Having announced the product last month, Virtalis has given us our first look at VR4CAD – its tool to take professional 3D CAD models into cost attainable head-mounted displays (HMD).
The race to make best use of enterprise VR has heated up in the latter half of 2016 as HMDs have become more attainable to the designer at their desktop, yet the software has yet to have caught up.
Step in Virtalis, purveyors of Visionary Render for large scale virtual solutions – giant caves, power walls and the likes – which has downsized and simplified the product to make it quick and efficient for use on headsets, with an entry level price of £2,000 per annum (£999 before 31 December 2016).
Despite the caveat that it needs to be running using a Nvidia Quadro, VR4CAD runs on a ‘standard CAD workstation’ that the majority of designers will already be using.

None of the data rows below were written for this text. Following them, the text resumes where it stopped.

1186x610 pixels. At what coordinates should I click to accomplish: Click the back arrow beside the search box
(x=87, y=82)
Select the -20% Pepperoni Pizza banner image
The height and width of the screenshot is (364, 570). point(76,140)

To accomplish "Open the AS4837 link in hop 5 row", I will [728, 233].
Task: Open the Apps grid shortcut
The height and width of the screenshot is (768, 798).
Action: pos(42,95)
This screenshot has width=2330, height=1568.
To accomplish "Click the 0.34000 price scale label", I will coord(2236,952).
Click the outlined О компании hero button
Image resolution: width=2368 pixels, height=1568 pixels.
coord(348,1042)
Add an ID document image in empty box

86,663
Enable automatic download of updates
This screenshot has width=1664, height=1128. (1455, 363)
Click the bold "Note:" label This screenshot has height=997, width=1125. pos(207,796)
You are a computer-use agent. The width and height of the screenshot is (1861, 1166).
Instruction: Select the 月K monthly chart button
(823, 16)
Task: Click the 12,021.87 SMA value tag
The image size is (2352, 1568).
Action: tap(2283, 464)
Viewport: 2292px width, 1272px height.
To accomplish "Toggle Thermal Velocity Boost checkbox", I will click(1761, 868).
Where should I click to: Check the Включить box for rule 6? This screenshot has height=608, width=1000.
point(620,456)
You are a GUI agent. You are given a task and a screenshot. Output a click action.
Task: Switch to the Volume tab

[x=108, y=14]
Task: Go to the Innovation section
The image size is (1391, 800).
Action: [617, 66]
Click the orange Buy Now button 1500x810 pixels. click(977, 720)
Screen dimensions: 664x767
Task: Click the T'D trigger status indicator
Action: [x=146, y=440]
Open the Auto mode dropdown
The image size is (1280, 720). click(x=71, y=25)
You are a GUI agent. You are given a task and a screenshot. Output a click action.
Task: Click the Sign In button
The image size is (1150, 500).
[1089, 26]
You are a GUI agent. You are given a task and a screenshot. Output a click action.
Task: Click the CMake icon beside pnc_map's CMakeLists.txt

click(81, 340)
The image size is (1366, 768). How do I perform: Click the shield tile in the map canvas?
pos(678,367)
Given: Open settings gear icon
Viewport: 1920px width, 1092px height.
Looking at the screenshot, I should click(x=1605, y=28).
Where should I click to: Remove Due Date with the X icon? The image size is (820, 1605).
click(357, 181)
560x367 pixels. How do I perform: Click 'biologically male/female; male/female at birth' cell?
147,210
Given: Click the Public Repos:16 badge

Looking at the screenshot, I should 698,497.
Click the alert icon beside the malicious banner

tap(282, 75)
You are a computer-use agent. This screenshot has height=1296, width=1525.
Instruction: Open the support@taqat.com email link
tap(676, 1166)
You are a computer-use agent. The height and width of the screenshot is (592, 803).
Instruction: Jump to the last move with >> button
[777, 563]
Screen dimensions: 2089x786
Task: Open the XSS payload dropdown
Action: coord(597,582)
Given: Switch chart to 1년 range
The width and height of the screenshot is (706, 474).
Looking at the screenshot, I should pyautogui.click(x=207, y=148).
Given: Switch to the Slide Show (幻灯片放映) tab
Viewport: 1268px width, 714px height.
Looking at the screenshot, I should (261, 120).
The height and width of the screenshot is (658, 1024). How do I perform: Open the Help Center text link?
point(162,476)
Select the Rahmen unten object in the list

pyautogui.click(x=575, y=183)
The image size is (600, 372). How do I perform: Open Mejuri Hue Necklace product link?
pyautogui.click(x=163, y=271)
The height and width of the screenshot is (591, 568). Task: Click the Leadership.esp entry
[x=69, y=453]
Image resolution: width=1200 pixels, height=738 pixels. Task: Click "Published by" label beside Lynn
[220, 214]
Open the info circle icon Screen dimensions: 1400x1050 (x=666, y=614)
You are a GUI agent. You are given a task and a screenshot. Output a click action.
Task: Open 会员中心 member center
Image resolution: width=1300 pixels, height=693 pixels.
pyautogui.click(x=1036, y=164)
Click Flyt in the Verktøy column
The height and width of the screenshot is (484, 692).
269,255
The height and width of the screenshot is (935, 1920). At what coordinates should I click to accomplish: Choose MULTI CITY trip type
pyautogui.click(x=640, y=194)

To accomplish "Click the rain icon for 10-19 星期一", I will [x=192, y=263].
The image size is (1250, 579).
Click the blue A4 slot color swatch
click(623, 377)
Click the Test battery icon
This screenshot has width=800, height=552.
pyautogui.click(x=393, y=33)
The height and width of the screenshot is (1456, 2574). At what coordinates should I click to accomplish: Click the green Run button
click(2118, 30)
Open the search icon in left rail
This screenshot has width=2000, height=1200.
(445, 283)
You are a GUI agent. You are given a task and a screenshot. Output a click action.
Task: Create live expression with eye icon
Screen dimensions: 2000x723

You pick your 3D CAD appropriate version – from CreoView, SolidWorks, Autodesk Inventor, CATIA V5, Open JT, Unigraphics NX, FBX, Collada – and with a ‘plug-and-play’ designed set-up, the file you open is already aware of whatever HMD you have plugged in, and all you have to do is launch the file.
It’s a very fast and intuitive set-up, and once inside full 3D VR the system can save viewpoints, annotations and snapshots, which are stored as an additional file alongside the CAD file.
VR4CAD also boasts ambient occlusion and shadowing with reference objects to enhance the scene. Although the photorealism of Visionary Render is missing, and backgrounds are currently limited in number, there’s still a great deal of spacial realism that lets you get in among parts, spot potential collisions and help you prepare for taking the model to the next stage (such as a power wall customer presentation).
“With HMDs now retailing for less than £700 and a decent VR-capable graphics card costing £1,000-1,500, we analysed the SME market place and realised what was stopping them benefiting from VR was the price of the software,” said Virtalis’ sales director Steve Carpenter.
“Our blue chip clients, like Siemens, BAE Systems and Raytheon, acknowledge that our VR technology saves them money right across the product lifecycle, with other engineering firms, like CNH, using VR for market research and marketing too. Now, for the first time, these advantages come within the grasp of the SME.”
All licences bought before 31 December will cost £999 for the first year. After that date, only the first licence within an organisation will be sold at this price for the first year only, with years two and three priced at £2,000 per annum or a perpetual licence for £5,000.
If the customer decides to upgrade to Visionary Render, then the full price of the VR4CAD licence is discounted, as long as the new licence is licensed to the same computer.